PSNC 2012: How Much is Enough?

The term “retirement readiness” is all the buzz, but what does it really mean for plan participants?

Retirement readiness means participants have accumulated enough wealth to retire with dignity and “retire on their own terms,” said Erica Stebe, assistant vice president, client communication consulting at MassMutual Retirement Services, a panelist at the 2012 PLANSPONSOR National Conference.

Some participants may want to retire at age 55, while others may want to continue working. It is not just about having adequate income, but also about asking, “Are you healthy enough to retire? Are you mentally prepared to retire?” Stebe added. 

Want the latest retirement plan adviser news and insights? Sign up for PLANADVISER newsletters.

Retirement readiness must be measured on an individual level rather than just a plan level because the definition varies from person to person, said David Roberts, benefits manager at Intersil Corp.

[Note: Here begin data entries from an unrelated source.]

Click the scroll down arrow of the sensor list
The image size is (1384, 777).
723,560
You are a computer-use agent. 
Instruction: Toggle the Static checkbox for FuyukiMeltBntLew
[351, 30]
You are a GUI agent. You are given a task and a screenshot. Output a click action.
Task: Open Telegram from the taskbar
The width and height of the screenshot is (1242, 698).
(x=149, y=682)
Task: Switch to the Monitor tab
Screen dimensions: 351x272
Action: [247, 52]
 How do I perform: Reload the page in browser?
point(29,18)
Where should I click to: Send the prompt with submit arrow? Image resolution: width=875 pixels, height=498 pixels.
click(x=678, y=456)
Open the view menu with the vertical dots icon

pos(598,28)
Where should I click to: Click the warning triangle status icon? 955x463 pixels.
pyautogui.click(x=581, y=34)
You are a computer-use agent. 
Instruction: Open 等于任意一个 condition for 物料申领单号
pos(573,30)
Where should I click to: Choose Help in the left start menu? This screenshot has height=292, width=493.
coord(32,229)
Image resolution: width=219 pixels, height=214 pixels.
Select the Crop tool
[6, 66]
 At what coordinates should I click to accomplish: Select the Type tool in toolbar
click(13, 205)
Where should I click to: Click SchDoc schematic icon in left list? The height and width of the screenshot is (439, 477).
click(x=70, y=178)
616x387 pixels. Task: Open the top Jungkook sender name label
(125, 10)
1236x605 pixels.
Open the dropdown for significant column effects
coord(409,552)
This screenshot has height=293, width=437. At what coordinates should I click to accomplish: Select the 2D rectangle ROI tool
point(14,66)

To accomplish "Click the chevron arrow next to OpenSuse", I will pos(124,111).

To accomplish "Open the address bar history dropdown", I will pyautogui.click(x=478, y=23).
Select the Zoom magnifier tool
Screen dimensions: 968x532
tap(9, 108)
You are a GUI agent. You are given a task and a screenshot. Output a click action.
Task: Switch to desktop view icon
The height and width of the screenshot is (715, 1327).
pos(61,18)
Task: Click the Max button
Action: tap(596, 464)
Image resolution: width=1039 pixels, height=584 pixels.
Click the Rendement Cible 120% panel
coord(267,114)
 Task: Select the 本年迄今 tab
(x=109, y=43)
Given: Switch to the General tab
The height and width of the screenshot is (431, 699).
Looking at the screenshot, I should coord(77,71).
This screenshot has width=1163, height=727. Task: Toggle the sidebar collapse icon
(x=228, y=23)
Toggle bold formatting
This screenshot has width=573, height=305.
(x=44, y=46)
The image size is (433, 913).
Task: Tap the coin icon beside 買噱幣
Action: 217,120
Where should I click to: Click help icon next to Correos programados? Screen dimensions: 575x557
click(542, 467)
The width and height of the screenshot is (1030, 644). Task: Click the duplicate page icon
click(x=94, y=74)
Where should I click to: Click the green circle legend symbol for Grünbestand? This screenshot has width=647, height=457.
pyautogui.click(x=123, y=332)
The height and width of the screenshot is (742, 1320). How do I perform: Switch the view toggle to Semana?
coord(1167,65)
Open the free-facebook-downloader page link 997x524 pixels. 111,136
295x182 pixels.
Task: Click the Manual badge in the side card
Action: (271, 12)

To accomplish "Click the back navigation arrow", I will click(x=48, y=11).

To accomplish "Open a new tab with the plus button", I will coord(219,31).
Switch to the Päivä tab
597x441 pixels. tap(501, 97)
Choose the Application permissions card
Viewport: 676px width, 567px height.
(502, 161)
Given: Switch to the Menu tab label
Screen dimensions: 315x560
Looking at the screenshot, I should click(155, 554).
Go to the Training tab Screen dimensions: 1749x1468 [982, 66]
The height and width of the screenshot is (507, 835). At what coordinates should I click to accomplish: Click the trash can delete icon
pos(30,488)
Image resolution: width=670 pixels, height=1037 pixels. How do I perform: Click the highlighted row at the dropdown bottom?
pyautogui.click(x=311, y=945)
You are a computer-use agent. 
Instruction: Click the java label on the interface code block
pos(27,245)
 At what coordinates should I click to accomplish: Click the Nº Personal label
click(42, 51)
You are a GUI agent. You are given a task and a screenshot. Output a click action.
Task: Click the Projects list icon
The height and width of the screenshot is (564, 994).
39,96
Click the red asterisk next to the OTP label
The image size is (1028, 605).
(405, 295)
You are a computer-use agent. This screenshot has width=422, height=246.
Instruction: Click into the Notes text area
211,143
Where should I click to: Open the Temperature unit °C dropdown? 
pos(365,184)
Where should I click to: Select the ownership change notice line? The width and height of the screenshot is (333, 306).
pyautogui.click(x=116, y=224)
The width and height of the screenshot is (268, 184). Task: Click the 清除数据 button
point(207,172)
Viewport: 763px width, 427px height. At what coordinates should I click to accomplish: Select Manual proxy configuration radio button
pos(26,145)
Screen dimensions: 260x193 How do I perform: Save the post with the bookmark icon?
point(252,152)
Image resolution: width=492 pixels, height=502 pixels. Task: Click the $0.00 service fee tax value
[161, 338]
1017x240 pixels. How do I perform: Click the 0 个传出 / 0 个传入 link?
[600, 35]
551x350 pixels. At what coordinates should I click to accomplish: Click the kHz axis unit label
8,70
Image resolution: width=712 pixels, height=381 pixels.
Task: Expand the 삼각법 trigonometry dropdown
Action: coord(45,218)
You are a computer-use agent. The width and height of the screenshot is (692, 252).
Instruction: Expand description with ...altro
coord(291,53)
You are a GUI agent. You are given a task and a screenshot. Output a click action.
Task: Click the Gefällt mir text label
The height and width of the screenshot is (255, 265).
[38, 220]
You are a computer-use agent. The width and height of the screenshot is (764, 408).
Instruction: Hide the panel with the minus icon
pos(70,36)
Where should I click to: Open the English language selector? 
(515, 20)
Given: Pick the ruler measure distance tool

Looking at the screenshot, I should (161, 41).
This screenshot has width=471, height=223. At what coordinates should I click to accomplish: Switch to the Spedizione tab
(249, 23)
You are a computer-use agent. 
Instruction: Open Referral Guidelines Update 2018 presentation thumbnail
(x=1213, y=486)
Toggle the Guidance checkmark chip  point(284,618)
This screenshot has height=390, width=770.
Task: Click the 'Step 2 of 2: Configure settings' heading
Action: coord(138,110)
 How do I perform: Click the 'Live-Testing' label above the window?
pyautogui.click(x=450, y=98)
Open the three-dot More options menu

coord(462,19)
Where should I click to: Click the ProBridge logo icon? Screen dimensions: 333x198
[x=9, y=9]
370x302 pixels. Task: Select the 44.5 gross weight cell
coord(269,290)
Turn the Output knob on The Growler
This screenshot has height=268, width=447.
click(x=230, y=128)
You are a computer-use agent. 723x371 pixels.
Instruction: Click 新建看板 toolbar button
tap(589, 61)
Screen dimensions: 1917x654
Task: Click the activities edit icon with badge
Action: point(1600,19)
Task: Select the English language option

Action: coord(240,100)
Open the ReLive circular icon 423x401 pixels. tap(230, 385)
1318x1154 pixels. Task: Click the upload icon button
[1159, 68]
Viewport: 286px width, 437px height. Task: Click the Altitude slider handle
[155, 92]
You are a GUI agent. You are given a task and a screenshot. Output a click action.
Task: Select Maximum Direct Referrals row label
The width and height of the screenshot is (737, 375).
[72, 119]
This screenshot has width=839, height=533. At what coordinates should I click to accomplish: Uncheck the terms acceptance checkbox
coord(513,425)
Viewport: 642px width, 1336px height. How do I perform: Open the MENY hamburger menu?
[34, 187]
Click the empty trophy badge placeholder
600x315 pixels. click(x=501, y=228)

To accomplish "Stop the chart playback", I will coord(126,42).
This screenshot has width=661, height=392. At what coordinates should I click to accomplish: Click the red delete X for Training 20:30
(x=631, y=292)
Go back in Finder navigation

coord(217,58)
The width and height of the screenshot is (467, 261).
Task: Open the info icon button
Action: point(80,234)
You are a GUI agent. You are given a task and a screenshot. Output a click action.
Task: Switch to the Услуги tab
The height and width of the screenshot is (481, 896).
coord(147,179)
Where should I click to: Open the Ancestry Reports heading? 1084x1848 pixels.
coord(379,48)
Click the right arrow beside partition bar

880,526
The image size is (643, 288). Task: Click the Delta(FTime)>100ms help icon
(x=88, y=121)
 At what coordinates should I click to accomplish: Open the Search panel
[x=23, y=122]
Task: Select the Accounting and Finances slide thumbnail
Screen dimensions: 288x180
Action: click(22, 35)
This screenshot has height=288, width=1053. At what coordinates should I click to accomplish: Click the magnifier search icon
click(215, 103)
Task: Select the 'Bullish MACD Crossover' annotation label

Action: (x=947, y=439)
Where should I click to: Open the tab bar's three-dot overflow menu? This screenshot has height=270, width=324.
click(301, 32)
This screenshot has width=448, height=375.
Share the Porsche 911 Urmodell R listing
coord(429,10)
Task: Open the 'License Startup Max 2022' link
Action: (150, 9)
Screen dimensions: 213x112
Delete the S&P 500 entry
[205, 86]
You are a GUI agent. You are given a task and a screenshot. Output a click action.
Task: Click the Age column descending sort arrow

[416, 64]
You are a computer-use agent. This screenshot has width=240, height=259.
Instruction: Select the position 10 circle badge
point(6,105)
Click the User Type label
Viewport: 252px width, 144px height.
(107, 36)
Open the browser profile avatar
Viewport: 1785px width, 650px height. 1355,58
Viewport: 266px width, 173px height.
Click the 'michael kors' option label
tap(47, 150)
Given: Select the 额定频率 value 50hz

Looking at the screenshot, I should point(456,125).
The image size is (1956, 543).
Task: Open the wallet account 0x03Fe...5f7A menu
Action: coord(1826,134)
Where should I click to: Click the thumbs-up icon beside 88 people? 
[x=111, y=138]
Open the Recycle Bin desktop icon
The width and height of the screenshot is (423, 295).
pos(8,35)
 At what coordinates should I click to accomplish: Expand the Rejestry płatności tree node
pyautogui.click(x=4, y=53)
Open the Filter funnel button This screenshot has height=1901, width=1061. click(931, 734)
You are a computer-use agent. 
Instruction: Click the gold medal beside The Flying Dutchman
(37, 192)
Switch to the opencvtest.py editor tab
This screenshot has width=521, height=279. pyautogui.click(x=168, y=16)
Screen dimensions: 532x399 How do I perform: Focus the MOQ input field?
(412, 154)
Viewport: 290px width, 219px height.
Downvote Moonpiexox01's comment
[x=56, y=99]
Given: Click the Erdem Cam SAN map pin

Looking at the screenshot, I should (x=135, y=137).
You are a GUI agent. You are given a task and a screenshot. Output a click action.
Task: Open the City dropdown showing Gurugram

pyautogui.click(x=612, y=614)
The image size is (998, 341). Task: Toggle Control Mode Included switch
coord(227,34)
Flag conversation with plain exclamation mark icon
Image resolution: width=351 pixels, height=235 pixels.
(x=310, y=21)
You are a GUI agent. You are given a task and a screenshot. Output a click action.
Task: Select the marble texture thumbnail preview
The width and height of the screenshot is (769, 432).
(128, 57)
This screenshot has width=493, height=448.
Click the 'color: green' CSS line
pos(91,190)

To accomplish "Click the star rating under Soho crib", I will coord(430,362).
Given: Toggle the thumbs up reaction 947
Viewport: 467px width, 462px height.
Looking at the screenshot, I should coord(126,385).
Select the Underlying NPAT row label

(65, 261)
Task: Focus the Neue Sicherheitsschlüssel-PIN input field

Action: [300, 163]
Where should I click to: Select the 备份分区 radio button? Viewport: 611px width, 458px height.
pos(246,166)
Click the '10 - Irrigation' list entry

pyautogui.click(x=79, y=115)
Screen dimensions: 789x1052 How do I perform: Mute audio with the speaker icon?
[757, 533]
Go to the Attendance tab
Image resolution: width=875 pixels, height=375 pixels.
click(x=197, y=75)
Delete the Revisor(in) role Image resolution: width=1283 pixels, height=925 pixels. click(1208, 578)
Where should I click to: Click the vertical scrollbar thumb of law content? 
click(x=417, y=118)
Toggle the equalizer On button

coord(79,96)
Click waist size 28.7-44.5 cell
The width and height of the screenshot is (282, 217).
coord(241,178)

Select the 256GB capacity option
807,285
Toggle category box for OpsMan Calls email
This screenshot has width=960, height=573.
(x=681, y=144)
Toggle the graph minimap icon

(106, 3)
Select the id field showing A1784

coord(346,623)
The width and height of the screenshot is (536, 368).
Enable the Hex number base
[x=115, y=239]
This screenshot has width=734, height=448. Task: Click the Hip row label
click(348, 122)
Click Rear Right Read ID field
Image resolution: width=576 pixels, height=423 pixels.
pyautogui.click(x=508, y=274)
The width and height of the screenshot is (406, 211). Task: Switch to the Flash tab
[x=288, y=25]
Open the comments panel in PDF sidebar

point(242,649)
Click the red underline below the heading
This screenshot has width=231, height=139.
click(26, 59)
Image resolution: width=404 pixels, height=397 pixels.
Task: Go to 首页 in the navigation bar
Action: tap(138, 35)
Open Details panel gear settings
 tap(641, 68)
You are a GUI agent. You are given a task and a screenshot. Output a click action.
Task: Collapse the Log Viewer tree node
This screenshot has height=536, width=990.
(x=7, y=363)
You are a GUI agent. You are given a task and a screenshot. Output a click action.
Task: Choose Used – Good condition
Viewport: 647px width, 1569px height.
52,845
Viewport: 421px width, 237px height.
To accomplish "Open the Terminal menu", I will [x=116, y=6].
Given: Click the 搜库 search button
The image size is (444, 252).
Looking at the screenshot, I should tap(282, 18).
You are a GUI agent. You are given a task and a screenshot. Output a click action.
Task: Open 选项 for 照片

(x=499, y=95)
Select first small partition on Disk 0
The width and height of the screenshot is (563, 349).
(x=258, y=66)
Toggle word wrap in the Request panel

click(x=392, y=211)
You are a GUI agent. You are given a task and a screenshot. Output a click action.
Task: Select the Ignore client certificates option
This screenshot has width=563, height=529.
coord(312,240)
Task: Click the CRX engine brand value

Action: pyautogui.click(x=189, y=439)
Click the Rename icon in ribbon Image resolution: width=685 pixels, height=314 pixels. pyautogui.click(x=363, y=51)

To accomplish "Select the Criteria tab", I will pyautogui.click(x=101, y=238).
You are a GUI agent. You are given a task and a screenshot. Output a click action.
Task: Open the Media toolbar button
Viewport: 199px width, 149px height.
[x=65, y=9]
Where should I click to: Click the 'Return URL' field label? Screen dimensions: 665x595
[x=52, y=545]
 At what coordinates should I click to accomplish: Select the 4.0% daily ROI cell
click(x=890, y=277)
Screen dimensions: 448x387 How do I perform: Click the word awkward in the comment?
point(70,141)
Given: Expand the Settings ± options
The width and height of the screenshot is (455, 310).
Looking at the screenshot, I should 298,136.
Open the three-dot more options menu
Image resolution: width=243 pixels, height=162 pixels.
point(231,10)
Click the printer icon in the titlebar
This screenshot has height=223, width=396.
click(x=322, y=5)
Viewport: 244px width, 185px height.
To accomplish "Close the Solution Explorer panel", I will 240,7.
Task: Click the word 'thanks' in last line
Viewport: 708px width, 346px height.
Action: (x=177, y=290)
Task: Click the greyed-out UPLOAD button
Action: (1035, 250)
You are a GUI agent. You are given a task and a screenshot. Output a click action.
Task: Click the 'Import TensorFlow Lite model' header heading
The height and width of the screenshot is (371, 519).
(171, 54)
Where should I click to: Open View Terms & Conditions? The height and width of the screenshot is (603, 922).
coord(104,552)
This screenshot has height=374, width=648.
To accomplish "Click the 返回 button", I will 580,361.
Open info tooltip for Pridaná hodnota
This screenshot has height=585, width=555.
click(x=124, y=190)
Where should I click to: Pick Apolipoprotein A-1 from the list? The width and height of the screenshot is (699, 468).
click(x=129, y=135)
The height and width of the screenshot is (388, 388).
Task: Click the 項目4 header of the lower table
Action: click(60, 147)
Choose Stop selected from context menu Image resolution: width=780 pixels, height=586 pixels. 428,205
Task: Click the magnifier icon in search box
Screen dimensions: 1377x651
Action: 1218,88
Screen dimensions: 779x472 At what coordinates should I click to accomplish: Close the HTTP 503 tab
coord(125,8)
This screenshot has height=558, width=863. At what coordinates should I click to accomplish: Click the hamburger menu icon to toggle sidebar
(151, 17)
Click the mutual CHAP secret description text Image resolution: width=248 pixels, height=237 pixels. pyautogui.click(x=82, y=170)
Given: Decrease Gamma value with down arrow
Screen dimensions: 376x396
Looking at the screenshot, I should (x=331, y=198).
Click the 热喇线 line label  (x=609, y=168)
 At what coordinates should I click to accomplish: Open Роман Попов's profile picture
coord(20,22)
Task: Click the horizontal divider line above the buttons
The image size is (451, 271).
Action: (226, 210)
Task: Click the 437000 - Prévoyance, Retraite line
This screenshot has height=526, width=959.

So how can participants achieve retirement readiness? And how can plan sponsors and advisers help them achieve it? For starters, Stebe said plan design and communication must go hand in hand.   

A plan design with automatic enrollment at 3%, Stebe cited as an example, gives participants a false sense of security and may cause them to continue contributing the same amount throughout the years.

 

Retirement planning tools can be an effective part of a plan, but only if employees are using them, added Robert DeSmidt, chief financial officer at Klinger Companies Inc. “Utilization is key,” he said.

But the greatest plan design in the world will not matter without effective communication surrounding it, which is why plan sponsors must encourage participants to be involved in their retirement readiness. “Bring them into the picture so that they can start to make decisions about what they need to do now,” said Mary Ellen Whiteman, communications manager at T. Rowe Price Retirement Plan Services Inc. “What can they do to change the outcome instead of waiting until it’s too late?”

Plan sponsors must be easily accessible and make the participant feel comfortable discussing retirement readiness, DeSmidt added.

Communication should be targeted for different ages and cultures. “Everyone is different. Some people like to read, some people like to interact,” Roberts said.

A financial wellness program, he added, can help prepare different age segments for retirement by improving their overall financial health. For 20- to 30-year-olds, for instance, the program could focus on how to budget, get a car loan or buy a house.